**PASSAGE**

↓↓↓

Many studies have reported that air pollution negatively affects leaf morphological structures, including stomatal density and stomatal length [52,53,54,55]. Furthermore, plants close their stomata in response to stress conditions, such as air pollution. Stomatal responses to major air pollution sources entering the leaf stomata are complex and vary widely among individual species and depend on other environmental factors [18,56,57]. Traffic-derived air pollutants can induce changes in stomatal features and may lead to a decrease in plant physiological activities such as transpiration and photosynthesis [58]. Chaturvedi et al. [59] also reported that the chemical composition of road dust particles around urban areas had a toxic effect on plant growth, thus affecting the physiological, biochemical, and morphological responses of plants.

In the present study, G. biloba located in highly air polluted areas exhibited yellowing of the leaf edges. Symptoms of tip dieback are the characteristic of conifer needles. Thus, our results suggested that G. biloba grown in highly air polluted areas exhibited a significant inhibitory effect on the regulation of photosynthetic capacity due to chlorophyll damage, resulting in compromised growth performance [17,37,38]. In a highly polluted environment, P. occidentalis exhibited necrotic flecks or spots on the leaf surfaces; however, these symptoms were not remarkable and frequent. In particular, the white spots of P. occidentalis can be induced not only by environmental stress but also by the invasive insect species Corythucha ciliata, which might disturb the physiological activity of P. occidentalis. Therefore, the decreased photosynthetic rates of P. occidentalis may have resulted from leaf-feeding damage caused by C. ciliata [60].

Finally, our findings emphasized the importance of simultaneously determining species-specific parameters in studies assessing the sensitivity and tolerance of plant species to environmental air pollution. However, the responses and defense mechanisms under stressful conditions caused by degraded air quality can vary by plant species. Moreover, other potential stress factors such as soil compaction, low nutrient availability, and biotic stresses, etc. should carefully be considered in understanding the tree responses. In addition, there are some other symbiotic organisms that can be used as bioindicators for air pollution. However, they are not frequently found in urban areas because of their high sensitivity to environmental pollution [12]. Therefore, plant physiological reactions can be an alternative bio-indicator [61] due to their relative tolerance to air pollution and distinctive physiological and biochemical responses.

5. Conclusions

Monitoring the environmental conditions around human habitats is important for maintaining human life quality. Roadside trees are planted near human habitats and can be used to study the effects of air pollution. Biomonitoring of air quality and environmental health in urban areas is defined as the response measurements of living organisms to environmental conditions and may offer a practical and cost-efficient biomarker for air quality and environmental health. Compared to physiological reactions of humans and other animals, plant physiological reactions show higher sensitivity to air pollutants; therefore, they have potential uses as bio-indicators. However, plant responses to single air pollutant or their combinations can be distinguished from one another at the same site. We found that physiological activities were inhibited in high-polluted sites in both tree species, but the degree of physiological and biochemical damages was different. Moreover, some parameters such as cell membrane damages and stomata apertures showed species-specific responses. In Ginkgo biloba, oxidative stress could be a major cause of the low content of chlorophyll, which in turn results in a decline of photosynthesis. However, the AsA redox state might be a relatively effective defense mechanism for oxidative stress in Platanus occidentalis. Therefore, further studies should be conducted to discover distinct stress responses for diverse roadside tree species. Altogether, this study suggests optimizing the selection for species-specific parameters of road-side trees to improve the effectiveness of biomonitoring using trees and to provide supporting information about environmental quality.

↑↑↑

**YOUR TASK**
Using the passage on roadside trees and air pollution, explain why plant physiological reactions are proposed as an alternative bio-indicator.

**GIVEN MATERIAL**
↓↓↓

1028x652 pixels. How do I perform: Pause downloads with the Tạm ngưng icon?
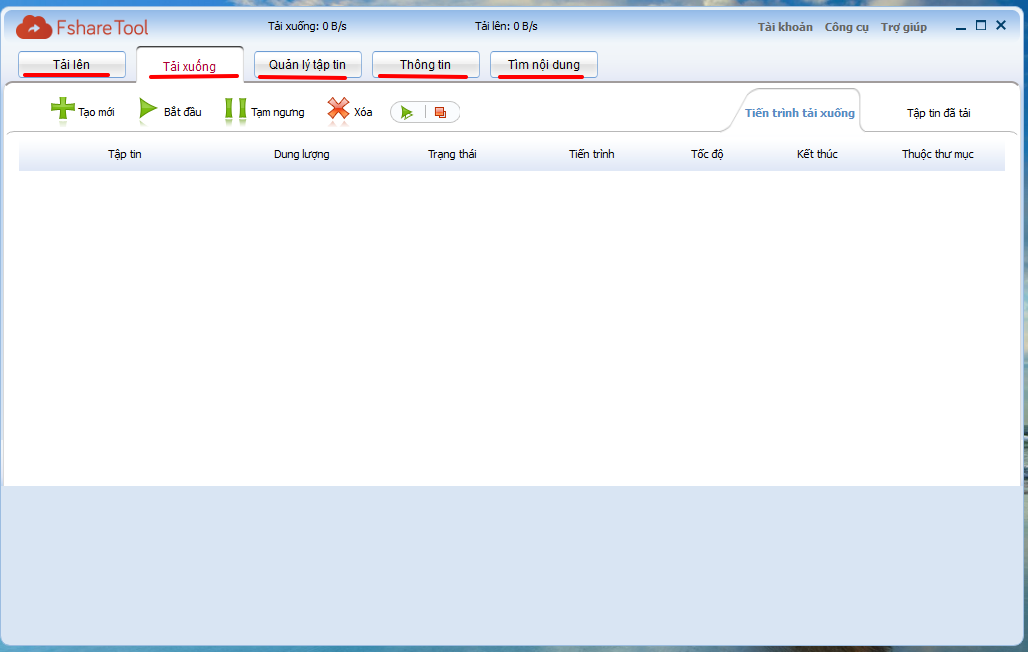click(235, 110)
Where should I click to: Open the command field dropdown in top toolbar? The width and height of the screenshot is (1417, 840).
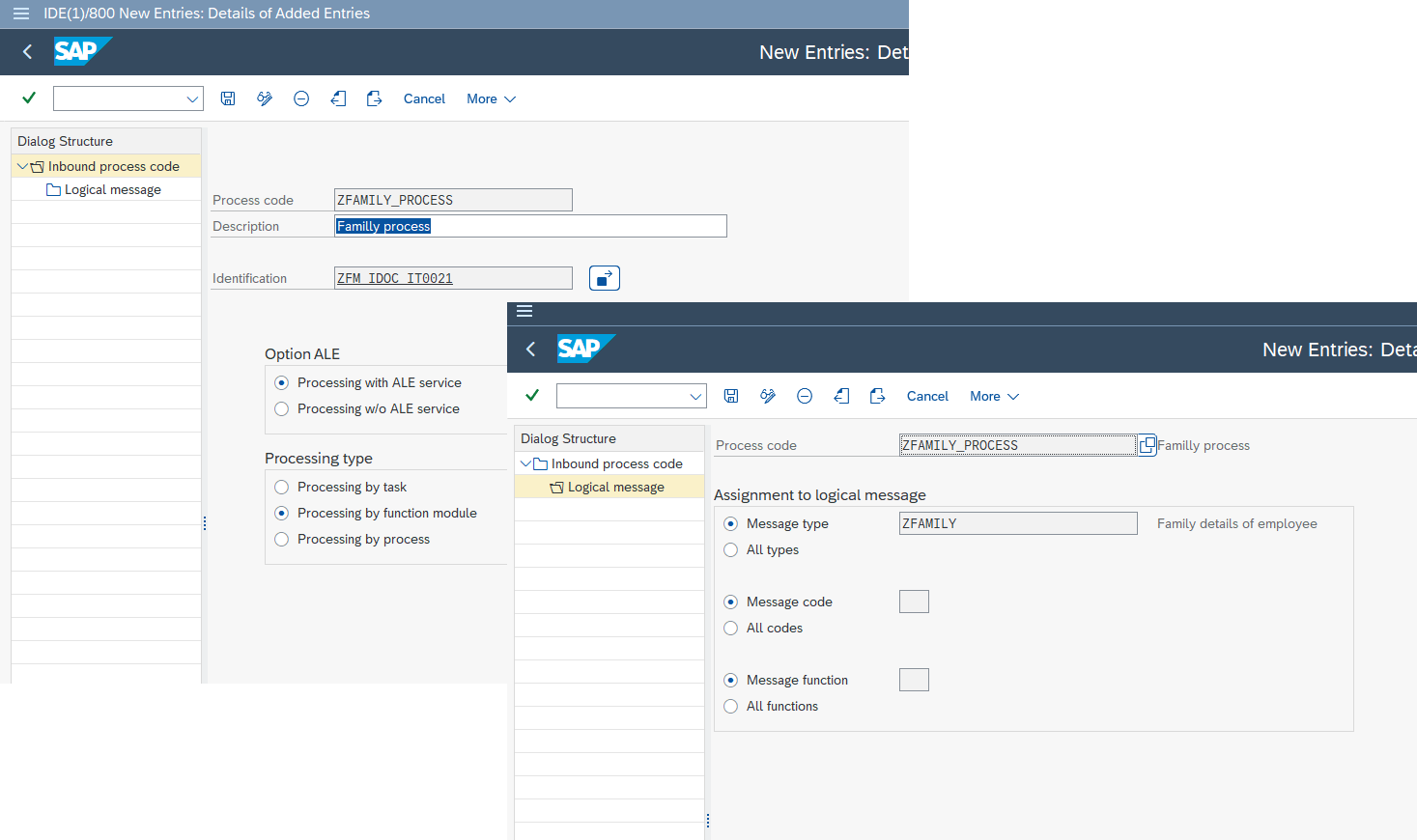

↑↑↑

**WRITTEN SOLUTION**
Other symbiotic organisms that could serve as bioindicators are not frequently found in urban areas because they are highly sensitive to environmental pollution. Plant physiological reactions can fill that role because plants are relatively tolerant of air pollution and show distinctive physiological and biochemical responses.